RobLoach / libretro-dats

Build some of the libretro-database DATs
http://github.com/libretro/libretro-database
25 stars 18 forks source link

Dreamcast GDI files #26

Open RobLoach opened 5 years ago

RobLoach commented 5 years ago

@bkoropoff I did a test of scanning Redump files. Here's the output from the console....

[INFO] [PulseAudio]: Pausing.
[INFO] Pruning file referenced by gdi: /home/rob/Games/Emulation/Sega - Dreamcast/Marvel vs. Capcom - Clash of Super Heroes (USA)/Marvel vs. Capcom - Clash of Super Heroes (USA) (Track 1).bin
[INFO] Pruning file referenced by gdi: /home/rob/Games/Emulation/Sega - Dreamcast/Marvel vs. Capcom - Clash of Super Heroes (USA)/Marvel vs. Capcom - Clash of Super Heroes (USA) (Track 2).bin
[INFO] Pruning file referenced by gdi: /home/rob/Games/Emulation/Sega - Dreamcast/Marvel vs. Capcom - Clash of Super Heroes (USA)/Marvel vs. Capcom - Clash of Super Heroes (USA) (Track 3).bin
[INFO] Parsing GDI file '/home/rob/Games/Emulation/Sega - Dreamcast/Marvel vs. Capcom - Clash of Super Heroes (USA)/Marvel vs. Capcom - Clash of Super Heroes (USA).gdi'...
[INFO] GDI '/home/rob/Games/Emulation/Sega - Dreamcast/Marvel vs. Capcom - Clash of Super Heroes (USA)/Marvel vs. Capcom - Clash of Super Heroes (USA).gdi' primary track: /home/rob/Games/Emulation/Sega - Dreamcast/Marvel vs. Capcom - Clash of Super Heroes (USA)/Marvel vs. Capcom - Clash of Super Heroes (USA) (Track 3).bin
[INFO] Reading first data track...
[INFO] GDI '/home/rob/Games/Emulation/Sega - Dreamcast/Marvel vs. Capcom - Clash of Super Heroes (USA)/Marvel vs. Capcom - Clash of Super Heroes (USA).gdi' crc: 767da1a0
[INFO] [PulseAudio]: Unpausing.

Unsure why it referenced 767da1a0, as that's the CRC for Track 3 in Redump...

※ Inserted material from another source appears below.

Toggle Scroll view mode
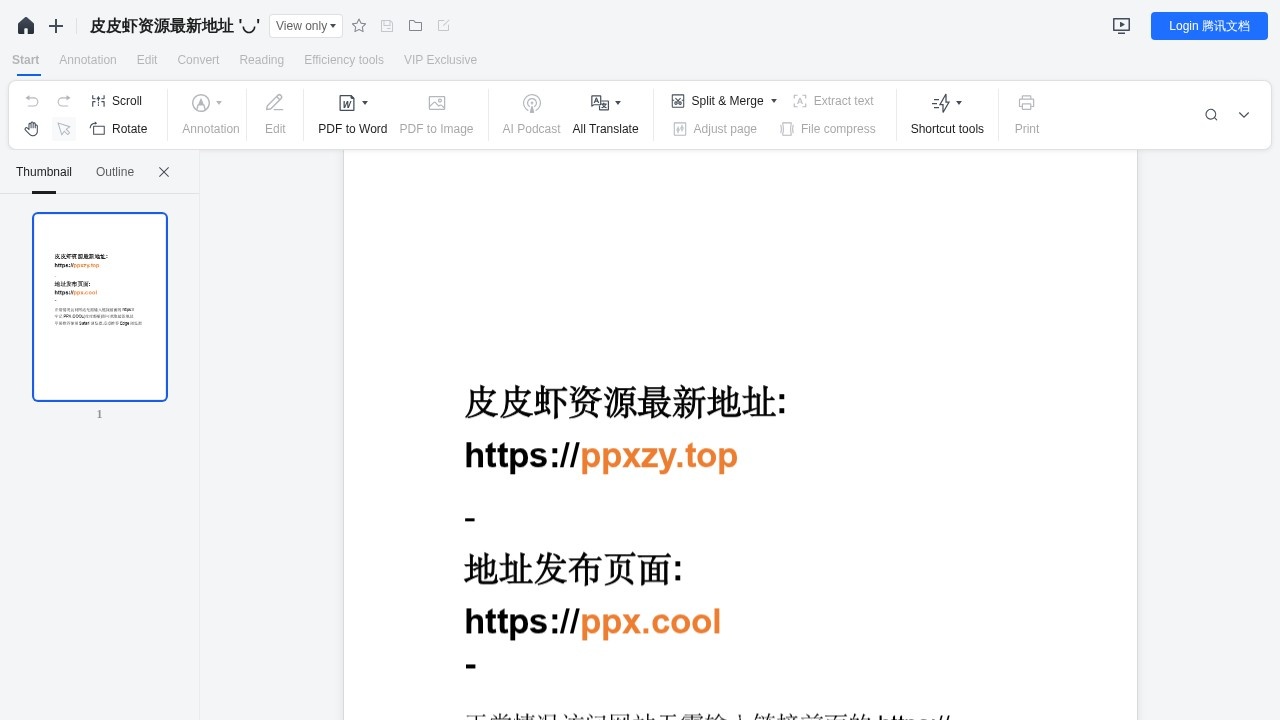1280x720 pixels. [116, 101]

    <game name="Marvel vs. Capcom - Clash of Super Heroes (USA)">
        <category>Games</category>
        <description>Marvel vs. Capcom - Clash of Super Heroes (USA)</description>
        <rom name="Marvel vs. Capcom - Clash of Super Heroes (USA).gdi" size="249" crc="1a9adf80" md5="b1f20d5d8b09c5c1e809223e1e741413" sha1="475fc0e0a662628f14ee9e6767ea7b0bc1527aa9"/>
        <rom name="Marvel vs. Capcom - Clash of Super Heroes (USA) (Track 1).bin" size="1058400" crc="ebd2e8fb" md5="b21479c1f887b159acc3f65d47e275d4" sha1="f9354b0aab7fbdeda6cc716b3a962ee7d4c23b95"/>
        <rom name="Marvel vs. Capcom - Clash of Super Heroes (USA) (Track 2).bin" size="1589952" crc="8557fcaa" md5="824ff123fbce45b5883962eb3fa43cab" sha1="a3705cb0ce53c7adf906c5af76887406984de6a9"/>
        <rom name="Marvel vs. Capcom - Clash of Super Heroes (USA) (Track 3).bin" size="1185760800" crc="767da1a0" md5="cf7c04e062a8d958c71ba02e049c06bd" sha1="339c53a856ea2f7f7c0d293149b3f9646773aa07"/>
    </game>

Do you know what logic it uses to select the "first data track"?

i30817 commented 5 years ago

https://en.wikipedia.org/wiki/GD-ROM#Regions

Basically, second data area (not tracks, gd-rom has '3' data areas with different 'tracks' inside it) is 'copy protection' with some copyright text. The hashes of that are probably not unique.

First data area is a mixed 'std cd-rom' area and the first 'actual track' inside that 'redump/TOSEC track' is the famous warning not to play a gd-rom in cd players, and the rest is binary data, or any other crap the devs wanted to make visible on a windows filesystem. It's quite possible the set is full of duplicates for this 'redump track' also.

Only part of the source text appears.